Now I’m going to listen to “Don’t Worry, Be Happy.” Have a great weekend!
I think there were four reasons why the Spanish Flu had so little impact afterwards:
1. Death was more common and was just accepted. For example the huge number of deaths in early childhood and from TB. There may have been an interaction (both ways) here with a higher level of religious faith. Nowadays we are less familiar with death and regard the possibility of it with greater horror.
2. The horror of the war may have taken precedence and to some extent the two horrors may have become merged in peoples’ minds. To say nothing of (e.g.) the Russian revolution. We have not had a major war this time (fortunately).
3. After both the war and the flu, people just wanted to forget about them, but the remembrance of the war was more formalised. It is striking that there are no memorials to the flu dead in contrast to the huge number of war memorials. Yet there is already talk here of a memorial to the Covid dead. It has been said that the frivolity and fast pace of life in the 1920s may have been a reaction to both horrors.
4. The mass media was much more limited in 1918, not least because of wartime censorship, and there was no rolling news, no internet news or social media. And the flu was much less prominent in the news than Covid now. On the BBC I reckon that Covid is always the first five items and at least 75% of the total newscast. Very different!
You wonder about the US in particular. Relative to the other factors I mention, I am not sure the larger number of deaths in itself is a factor (although it must play some role). Here in the UK and Europe generally, the death tolls in the flu pandemic were very high and Covid deaths (relatively speaking) are high too. But we are obsessing much more about Covid than our ancestors did about the flu over here too. I think part of it is the greater social and economic impact of Covid, there were no lockdowns in 1918!

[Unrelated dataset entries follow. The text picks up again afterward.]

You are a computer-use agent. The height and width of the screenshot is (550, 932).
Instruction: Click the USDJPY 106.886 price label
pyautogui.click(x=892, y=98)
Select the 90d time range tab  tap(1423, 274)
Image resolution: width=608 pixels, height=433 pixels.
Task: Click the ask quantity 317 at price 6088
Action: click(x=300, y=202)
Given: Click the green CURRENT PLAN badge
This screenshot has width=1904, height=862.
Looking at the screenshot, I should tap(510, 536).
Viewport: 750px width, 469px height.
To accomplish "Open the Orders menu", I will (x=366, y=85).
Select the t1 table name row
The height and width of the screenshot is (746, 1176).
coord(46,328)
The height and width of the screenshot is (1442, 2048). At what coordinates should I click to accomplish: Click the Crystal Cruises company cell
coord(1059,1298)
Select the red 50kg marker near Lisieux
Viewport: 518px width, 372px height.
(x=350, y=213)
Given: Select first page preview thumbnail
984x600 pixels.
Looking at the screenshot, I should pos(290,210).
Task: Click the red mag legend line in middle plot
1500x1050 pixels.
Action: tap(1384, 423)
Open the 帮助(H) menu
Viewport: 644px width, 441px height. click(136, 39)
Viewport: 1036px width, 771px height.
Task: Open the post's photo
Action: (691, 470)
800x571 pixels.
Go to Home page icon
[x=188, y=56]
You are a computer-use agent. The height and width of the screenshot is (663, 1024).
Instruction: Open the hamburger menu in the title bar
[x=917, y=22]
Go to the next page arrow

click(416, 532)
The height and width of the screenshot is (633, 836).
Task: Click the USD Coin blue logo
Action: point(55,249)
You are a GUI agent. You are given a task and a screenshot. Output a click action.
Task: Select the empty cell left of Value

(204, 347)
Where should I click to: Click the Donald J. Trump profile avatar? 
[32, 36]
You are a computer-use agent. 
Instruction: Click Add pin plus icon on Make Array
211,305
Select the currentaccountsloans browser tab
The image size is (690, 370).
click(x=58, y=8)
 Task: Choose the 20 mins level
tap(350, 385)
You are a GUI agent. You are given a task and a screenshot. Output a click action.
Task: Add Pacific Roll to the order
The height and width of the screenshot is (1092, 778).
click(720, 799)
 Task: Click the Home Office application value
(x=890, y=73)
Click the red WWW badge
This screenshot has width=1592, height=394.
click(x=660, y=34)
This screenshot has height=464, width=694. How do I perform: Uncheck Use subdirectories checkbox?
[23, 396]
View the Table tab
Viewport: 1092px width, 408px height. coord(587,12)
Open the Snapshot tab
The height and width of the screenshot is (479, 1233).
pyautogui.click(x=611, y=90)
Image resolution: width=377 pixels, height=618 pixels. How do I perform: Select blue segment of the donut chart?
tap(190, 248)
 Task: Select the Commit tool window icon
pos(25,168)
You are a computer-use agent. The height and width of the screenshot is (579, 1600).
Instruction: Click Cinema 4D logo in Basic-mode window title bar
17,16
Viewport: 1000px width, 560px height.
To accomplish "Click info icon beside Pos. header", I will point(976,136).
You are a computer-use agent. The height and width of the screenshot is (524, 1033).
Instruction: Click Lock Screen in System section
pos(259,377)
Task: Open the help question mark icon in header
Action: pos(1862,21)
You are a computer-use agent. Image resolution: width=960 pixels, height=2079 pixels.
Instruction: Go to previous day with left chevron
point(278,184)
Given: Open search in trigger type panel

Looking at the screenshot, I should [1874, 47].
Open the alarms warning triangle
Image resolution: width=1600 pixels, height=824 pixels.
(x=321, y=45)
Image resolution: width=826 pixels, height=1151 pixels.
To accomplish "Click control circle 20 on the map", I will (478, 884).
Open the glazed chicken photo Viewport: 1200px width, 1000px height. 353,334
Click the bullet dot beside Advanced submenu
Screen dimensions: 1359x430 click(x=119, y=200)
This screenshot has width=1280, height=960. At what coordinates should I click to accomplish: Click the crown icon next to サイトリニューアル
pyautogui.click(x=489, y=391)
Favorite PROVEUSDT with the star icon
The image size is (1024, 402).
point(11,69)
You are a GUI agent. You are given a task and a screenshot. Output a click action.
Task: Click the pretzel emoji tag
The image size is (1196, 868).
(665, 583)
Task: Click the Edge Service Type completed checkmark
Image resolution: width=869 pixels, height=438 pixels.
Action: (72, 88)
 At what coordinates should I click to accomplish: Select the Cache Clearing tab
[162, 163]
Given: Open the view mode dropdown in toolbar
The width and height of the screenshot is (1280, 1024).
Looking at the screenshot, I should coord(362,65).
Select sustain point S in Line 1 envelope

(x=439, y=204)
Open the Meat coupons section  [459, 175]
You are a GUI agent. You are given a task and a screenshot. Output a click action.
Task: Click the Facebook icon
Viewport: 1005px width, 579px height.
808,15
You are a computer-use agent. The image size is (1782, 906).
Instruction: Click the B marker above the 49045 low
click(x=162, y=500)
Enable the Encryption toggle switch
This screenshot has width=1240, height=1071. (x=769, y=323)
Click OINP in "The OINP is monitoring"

As an historian who writes about complex historical systems and nonlinear dynamics, I can offer two of my recent publications, which reflect a multidisciplinary funding proposal I had hoped to submit to the U.S. National Science Foundation. The pandemic crushed that idea.
On a means to grasp the complexity of the First Global Age, 1400-1800:
* J. B. Owens and Vitit Kantabutra (2020) “A Research Scheme for a World History of the World,” Entremons. UPF Journal of World History. Número 11 (Octubre): 69-98.
(Universitat Pompeu Fabra | Barcelona)
The companion piece is a research report, which I intended to use to identify and recruit collaborators for the project. It deals with "local" non-linearity, which must be connected (via modeling) to the global complex, nonlinear system:
* J. B. Owens (2019) “If I Forget Thee, O Murcia,” Newsletter: Association for Spanish and Portuguese Historical Studies. Vol. 10 (November): 5-15.
I hope that you find something of interest in this post.